(Records from a dataset)

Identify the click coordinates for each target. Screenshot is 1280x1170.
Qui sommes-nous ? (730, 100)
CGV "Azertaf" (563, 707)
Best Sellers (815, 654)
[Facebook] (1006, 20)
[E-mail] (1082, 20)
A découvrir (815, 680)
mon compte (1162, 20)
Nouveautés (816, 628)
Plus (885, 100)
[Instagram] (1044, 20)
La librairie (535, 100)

...

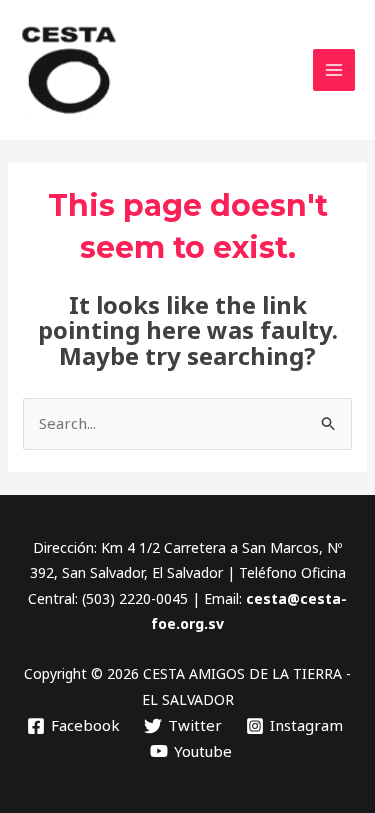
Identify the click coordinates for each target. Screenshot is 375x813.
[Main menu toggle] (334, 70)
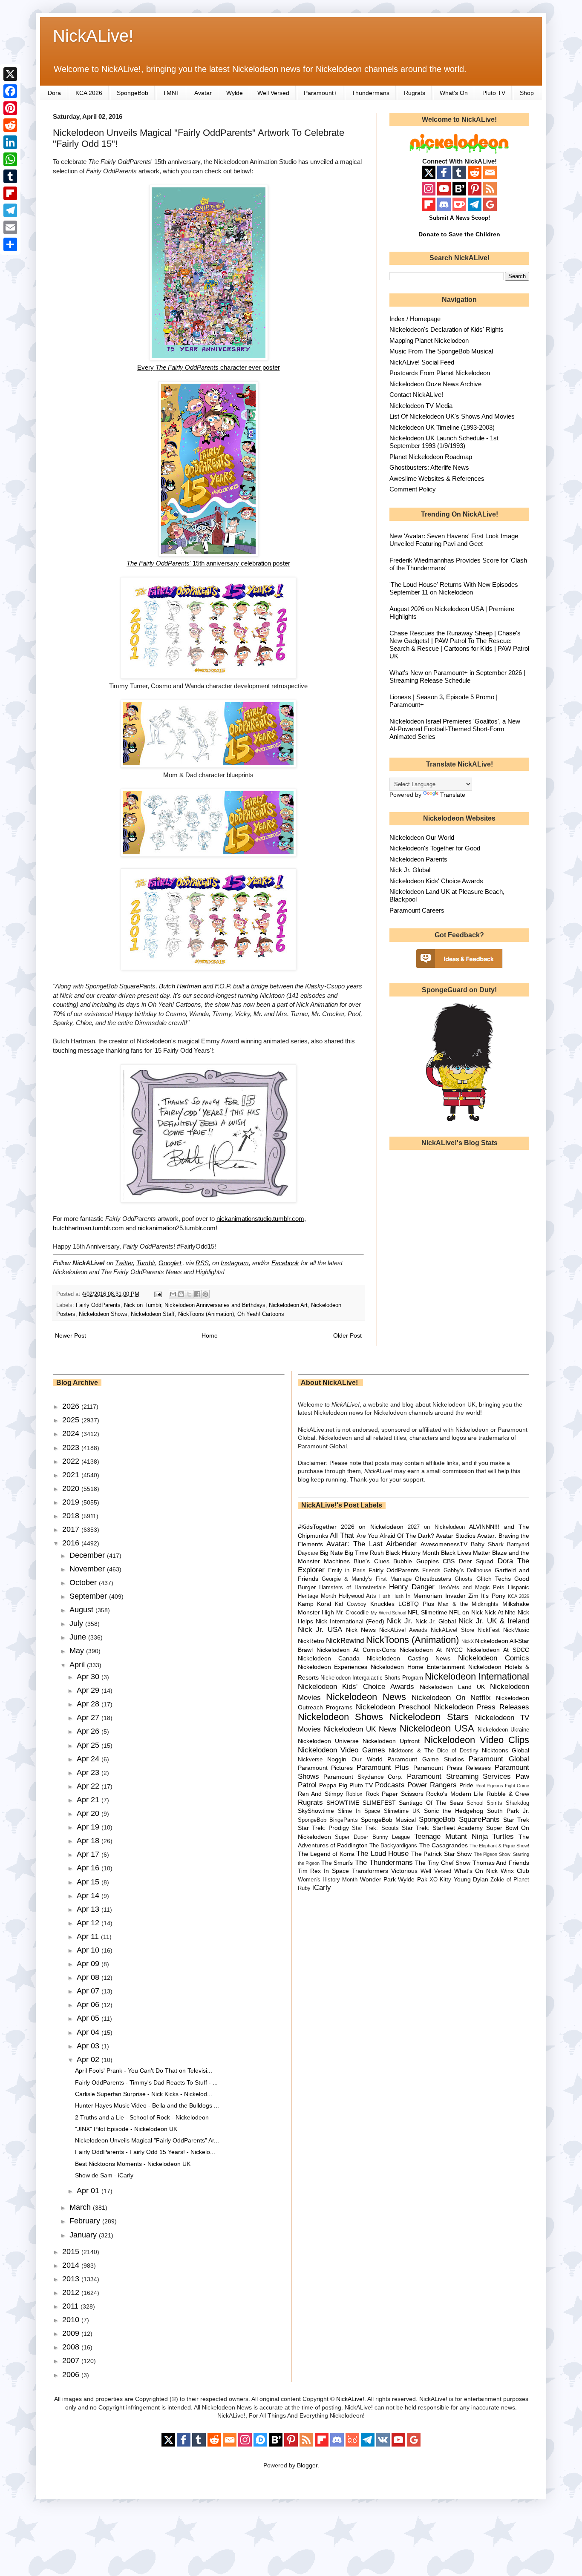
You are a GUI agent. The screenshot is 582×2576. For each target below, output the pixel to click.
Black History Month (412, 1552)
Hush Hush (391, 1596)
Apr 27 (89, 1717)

— Exercise objective —
Where does the word "each" occur in the data? Copy every line that has it.

— Solution below —
Identify the click coordinates for each target. Screenshot is 1280x1170.
Identify the click coordinates for each target. Screenshot is 375x813.
You are a GUI agent. The screenshot is 582×2576. For each target below, output the pixel to click.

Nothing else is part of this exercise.